PROBLEM DESCRIPTION:
Extract the stretch of the listing from the line containing "Where should I click to: Click the select" through the line containing "tap(159, 18)", both included, and reproduce those lines verbatim.

RECORD EXCERPTS:
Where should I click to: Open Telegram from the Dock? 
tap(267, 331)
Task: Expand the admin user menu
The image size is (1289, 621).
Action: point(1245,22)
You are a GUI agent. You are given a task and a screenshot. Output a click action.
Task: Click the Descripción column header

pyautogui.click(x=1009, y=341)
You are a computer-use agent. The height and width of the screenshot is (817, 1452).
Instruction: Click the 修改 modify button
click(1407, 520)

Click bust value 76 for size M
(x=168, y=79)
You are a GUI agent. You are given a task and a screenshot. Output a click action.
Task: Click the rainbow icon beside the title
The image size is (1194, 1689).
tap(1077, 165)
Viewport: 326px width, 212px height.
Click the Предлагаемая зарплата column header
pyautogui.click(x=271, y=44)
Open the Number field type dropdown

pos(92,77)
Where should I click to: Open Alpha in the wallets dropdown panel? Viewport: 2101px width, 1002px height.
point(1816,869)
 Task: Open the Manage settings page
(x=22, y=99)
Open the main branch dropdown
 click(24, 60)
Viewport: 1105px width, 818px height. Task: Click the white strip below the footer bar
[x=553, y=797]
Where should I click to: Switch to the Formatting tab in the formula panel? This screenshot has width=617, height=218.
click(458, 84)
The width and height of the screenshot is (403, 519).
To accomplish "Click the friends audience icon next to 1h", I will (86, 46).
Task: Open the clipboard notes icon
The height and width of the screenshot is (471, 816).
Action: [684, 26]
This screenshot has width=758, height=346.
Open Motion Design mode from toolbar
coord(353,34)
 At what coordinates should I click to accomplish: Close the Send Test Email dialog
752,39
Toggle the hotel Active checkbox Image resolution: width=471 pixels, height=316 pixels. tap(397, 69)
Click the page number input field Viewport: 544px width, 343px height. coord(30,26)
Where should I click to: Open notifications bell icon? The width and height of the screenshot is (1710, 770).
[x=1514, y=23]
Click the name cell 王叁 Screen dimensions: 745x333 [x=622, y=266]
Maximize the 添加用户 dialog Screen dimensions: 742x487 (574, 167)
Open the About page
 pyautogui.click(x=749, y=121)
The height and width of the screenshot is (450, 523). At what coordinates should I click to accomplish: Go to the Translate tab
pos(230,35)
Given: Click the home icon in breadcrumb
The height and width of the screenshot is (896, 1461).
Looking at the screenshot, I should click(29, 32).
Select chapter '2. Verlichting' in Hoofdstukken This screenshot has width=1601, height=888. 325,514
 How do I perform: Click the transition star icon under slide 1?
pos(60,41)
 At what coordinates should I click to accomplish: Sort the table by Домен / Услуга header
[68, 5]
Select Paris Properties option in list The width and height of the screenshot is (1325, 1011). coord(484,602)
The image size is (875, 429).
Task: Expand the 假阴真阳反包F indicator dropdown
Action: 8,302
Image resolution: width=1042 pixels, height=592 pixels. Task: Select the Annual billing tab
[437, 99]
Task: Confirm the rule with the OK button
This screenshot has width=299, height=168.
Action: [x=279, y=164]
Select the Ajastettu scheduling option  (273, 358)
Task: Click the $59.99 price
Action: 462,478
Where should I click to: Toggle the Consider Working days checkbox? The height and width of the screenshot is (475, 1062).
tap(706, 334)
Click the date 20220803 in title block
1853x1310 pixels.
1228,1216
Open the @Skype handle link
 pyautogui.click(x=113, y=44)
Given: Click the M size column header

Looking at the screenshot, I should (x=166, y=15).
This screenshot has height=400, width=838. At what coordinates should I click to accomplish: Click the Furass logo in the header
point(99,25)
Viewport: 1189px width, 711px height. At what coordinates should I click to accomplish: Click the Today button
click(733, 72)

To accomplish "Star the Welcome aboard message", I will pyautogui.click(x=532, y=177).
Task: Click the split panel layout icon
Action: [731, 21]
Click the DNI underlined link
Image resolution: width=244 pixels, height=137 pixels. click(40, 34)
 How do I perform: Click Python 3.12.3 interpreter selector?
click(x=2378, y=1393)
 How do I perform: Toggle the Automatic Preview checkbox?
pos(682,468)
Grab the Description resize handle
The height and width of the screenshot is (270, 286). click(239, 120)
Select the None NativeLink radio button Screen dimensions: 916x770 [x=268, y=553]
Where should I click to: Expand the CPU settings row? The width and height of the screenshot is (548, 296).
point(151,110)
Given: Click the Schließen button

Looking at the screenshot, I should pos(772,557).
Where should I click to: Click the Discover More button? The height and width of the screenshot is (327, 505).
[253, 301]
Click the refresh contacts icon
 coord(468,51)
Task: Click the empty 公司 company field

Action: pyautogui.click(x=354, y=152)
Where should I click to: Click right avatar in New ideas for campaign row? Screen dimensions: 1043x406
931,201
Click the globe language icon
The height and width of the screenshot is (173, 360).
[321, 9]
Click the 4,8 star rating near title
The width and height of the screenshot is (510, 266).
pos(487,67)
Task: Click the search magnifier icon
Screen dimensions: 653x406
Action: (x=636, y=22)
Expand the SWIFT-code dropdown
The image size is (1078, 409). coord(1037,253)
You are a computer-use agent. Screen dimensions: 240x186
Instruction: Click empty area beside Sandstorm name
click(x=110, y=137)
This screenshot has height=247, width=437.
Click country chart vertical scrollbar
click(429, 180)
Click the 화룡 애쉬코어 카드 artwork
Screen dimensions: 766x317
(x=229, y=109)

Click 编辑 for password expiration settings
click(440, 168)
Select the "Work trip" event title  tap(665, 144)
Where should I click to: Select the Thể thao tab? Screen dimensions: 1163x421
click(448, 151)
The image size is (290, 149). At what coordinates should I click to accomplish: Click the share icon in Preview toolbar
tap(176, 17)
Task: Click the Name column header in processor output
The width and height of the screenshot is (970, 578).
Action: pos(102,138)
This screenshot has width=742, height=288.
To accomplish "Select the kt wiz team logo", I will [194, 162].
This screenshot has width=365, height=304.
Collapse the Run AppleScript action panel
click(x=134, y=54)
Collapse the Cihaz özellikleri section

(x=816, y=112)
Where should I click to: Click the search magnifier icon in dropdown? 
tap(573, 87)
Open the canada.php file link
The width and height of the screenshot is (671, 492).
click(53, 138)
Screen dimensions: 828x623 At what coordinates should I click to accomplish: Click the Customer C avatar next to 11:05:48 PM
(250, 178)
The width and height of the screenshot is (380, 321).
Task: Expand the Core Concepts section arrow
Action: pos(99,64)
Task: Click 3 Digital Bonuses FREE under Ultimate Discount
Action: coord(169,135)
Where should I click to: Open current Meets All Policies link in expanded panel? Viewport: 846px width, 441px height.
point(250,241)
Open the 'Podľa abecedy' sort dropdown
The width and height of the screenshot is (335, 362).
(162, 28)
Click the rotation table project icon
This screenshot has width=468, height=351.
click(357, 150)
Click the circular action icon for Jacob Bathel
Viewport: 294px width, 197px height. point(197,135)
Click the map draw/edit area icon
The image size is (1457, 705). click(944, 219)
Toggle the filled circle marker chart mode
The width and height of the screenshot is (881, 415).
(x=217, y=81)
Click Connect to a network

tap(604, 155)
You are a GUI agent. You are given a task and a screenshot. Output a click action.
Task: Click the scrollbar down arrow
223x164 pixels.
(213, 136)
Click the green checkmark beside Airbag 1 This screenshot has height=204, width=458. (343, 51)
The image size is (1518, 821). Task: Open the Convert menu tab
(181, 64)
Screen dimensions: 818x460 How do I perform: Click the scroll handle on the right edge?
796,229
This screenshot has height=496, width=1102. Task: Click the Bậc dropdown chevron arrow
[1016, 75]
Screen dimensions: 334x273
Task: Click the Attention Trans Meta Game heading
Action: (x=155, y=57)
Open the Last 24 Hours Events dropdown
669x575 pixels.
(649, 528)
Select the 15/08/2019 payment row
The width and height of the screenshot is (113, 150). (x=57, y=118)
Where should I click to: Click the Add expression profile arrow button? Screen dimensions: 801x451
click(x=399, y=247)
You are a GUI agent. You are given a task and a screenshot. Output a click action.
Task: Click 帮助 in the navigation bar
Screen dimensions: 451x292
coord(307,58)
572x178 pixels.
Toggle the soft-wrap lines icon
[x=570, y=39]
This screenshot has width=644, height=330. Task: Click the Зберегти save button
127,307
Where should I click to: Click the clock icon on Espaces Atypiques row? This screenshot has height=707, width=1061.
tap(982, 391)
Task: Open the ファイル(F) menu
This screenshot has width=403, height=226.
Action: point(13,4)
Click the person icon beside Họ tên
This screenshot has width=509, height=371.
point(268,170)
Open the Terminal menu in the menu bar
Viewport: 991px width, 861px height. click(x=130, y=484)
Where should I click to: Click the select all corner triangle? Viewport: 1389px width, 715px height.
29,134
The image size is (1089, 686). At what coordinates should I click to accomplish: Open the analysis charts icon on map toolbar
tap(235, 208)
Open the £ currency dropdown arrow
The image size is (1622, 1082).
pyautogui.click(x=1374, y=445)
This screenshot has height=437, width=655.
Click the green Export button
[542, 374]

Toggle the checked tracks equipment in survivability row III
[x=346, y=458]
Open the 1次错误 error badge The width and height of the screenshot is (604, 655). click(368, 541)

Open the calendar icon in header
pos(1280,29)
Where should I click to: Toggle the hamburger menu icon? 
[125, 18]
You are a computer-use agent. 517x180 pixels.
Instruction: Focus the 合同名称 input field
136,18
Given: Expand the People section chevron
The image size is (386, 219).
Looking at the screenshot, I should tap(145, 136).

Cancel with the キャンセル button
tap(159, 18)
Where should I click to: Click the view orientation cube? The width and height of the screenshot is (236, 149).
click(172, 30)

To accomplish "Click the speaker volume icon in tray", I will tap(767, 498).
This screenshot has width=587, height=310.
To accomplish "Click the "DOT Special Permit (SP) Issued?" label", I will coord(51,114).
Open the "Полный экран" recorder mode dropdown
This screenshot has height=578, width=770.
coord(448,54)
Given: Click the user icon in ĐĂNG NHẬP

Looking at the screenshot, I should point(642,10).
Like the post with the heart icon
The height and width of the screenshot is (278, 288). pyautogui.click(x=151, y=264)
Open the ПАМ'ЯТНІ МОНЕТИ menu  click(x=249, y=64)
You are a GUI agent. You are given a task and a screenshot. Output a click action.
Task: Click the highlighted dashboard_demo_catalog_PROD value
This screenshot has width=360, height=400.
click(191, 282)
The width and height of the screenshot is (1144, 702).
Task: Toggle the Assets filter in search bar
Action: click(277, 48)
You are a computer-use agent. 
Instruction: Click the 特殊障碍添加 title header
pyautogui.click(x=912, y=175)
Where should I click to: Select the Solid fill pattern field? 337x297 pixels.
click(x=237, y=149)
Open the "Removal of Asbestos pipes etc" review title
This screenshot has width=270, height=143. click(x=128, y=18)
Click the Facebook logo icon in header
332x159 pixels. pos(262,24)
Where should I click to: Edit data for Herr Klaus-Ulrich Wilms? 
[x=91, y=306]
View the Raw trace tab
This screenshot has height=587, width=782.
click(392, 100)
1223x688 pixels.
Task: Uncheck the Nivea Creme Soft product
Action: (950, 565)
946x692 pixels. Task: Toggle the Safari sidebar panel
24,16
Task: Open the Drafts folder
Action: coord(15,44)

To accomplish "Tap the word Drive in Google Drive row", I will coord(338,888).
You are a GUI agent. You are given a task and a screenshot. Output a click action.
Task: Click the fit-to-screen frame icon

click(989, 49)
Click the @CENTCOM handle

EXERCISE RESPONSE:
Where should I click to: Click the select all corner triangle? Viewport: 1389px width, 715px height.
29,134
The image size is (1089, 686). At what coordinates should I click to accomplish: Open the analysis charts icon on map toolbar
tap(235, 208)
Open the £ currency dropdown arrow
The image size is (1622, 1082).
pyautogui.click(x=1374, y=445)
This screenshot has height=437, width=655.
Click the green Export button
[542, 374]

Toggle the checked tracks equipment in survivability row III
[x=346, y=458]
Open the 1次错误 error badge The width and height of the screenshot is (604, 655). click(368, 541)

Open the calendar icon in header
pos(1280,29)
Where should I click to: Toggle the hamburger menu icon? 
[125, 18]
You are a computer-use agent. 517x180 pixels.
Instruction: Focus the 合同名称 input field
136,18
Given: Expand the People section chevron
The image size is (386, 219).
Looking at the screenshot, I should tap(145, 136).

Cancel with the キャンセル button
tap(159, 18)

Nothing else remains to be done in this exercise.